Wimbledon, Roland-Garros, Davis Kupası’nı kazandım… Ama en büyük savaşım sahada değil, kendi bedenimdeydi. Yirmi beş yaşında, bir akciğer hastalığı her şeyi elimden almaya kalktı. Yarışmayı bırakmak, koşmayı durdurmak zorunda kaldım… ama hayal kurmayı asla bırakmadım. İyileşme sürecimde, antrenmanlarda giydiğimiz o sert ve rahatsız kıyafetlere lanet ediyordum… Ve kendi gömleğimi tasarladım: pamuklu, hafif, yumuşak yakalı, küçük bir logoyla işaretli.

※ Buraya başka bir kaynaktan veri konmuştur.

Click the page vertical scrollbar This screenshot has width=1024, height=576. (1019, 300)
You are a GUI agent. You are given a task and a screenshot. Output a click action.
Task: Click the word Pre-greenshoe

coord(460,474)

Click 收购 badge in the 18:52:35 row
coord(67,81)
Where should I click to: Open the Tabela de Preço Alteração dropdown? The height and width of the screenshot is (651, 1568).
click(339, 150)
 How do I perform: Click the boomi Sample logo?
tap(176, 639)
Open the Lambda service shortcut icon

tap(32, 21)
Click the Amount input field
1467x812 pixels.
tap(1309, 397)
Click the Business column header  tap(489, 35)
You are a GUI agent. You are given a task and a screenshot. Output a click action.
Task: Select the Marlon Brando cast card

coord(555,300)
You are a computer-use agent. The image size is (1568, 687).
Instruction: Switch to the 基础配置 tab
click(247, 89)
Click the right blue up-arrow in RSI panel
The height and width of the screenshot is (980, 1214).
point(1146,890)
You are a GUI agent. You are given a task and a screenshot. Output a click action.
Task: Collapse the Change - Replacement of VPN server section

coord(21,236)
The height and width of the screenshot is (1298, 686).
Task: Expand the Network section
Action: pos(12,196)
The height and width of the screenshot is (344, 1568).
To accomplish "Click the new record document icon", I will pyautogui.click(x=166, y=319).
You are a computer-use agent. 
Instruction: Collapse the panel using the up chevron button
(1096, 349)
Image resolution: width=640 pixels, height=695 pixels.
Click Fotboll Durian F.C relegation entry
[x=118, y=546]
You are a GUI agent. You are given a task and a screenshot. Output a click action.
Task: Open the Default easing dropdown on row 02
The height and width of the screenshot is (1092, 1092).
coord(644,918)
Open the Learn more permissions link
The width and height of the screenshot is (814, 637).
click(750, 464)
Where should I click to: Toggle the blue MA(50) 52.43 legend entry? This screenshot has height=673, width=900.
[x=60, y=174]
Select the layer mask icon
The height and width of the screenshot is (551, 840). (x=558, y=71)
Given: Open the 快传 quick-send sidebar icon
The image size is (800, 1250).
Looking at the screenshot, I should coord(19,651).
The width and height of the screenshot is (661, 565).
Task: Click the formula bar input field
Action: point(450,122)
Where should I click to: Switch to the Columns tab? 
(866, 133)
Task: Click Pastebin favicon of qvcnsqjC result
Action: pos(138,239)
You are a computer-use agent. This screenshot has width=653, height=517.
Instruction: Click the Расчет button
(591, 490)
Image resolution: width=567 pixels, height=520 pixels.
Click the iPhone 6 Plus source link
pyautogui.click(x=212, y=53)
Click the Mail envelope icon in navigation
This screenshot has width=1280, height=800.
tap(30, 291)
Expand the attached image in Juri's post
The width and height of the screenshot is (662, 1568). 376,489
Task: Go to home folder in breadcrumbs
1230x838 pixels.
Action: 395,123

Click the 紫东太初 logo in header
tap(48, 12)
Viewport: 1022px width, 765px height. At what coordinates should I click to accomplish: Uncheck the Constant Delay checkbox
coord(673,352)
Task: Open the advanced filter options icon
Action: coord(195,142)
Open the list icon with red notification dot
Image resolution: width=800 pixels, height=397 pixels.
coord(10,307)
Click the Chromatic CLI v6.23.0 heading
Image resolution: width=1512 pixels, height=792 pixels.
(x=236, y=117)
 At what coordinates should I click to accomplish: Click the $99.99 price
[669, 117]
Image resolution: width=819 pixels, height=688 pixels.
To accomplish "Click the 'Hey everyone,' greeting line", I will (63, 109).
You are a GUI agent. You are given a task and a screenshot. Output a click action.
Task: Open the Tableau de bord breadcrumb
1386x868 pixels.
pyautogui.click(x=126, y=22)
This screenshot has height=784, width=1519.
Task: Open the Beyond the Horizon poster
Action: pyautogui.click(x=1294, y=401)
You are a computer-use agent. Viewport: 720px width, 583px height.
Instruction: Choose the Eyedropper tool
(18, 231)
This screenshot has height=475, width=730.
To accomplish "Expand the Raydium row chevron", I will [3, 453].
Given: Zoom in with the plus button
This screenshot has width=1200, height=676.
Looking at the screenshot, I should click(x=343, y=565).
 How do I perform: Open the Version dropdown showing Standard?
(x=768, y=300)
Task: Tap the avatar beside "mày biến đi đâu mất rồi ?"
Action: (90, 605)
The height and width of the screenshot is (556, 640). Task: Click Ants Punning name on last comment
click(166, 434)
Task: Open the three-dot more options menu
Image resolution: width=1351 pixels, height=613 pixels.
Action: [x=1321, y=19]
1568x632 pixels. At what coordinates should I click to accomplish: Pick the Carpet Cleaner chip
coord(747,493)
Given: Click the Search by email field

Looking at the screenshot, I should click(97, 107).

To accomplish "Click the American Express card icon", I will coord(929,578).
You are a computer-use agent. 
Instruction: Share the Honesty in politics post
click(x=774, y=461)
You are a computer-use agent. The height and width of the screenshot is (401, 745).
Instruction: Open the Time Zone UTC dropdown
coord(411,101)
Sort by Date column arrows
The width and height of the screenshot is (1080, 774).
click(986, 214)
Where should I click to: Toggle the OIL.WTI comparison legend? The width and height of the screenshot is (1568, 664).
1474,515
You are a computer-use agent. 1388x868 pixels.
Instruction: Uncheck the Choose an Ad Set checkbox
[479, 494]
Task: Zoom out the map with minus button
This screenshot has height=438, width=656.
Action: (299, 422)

O logo… bir timsahtı. Çünkü hayat acıtsa da, ben hâlâ ona diş geçirmeye devam ediyordum.
Birçok kişi dalga geçti. “Kim timsahlı bir gömlek giymek ister ki?” diyorlardı. Ama en iyiler onu istemeye başladığında, her şey değişti. Lacoste markasını şu inançla kurdum: Bir kıyafet sadece giydirmez… ilham da verir. Yıkımlar, ticari ihanetler, her şeyi bırakmanın eşiğine geldiğim günler oldu ama özü asla bırakmadım. Çünkü timsah geri adım atmaz. Asla.
Lacoste bir podyumda doğmadı…
Bir hastane yatağında doğdu; güce değil, inanca yaslanarak.
Kaç kez yerinizin olmadığı söylenirse söylensin… Kendinize sadık kalırsanız, bir gün siz de iz bırakırsınız.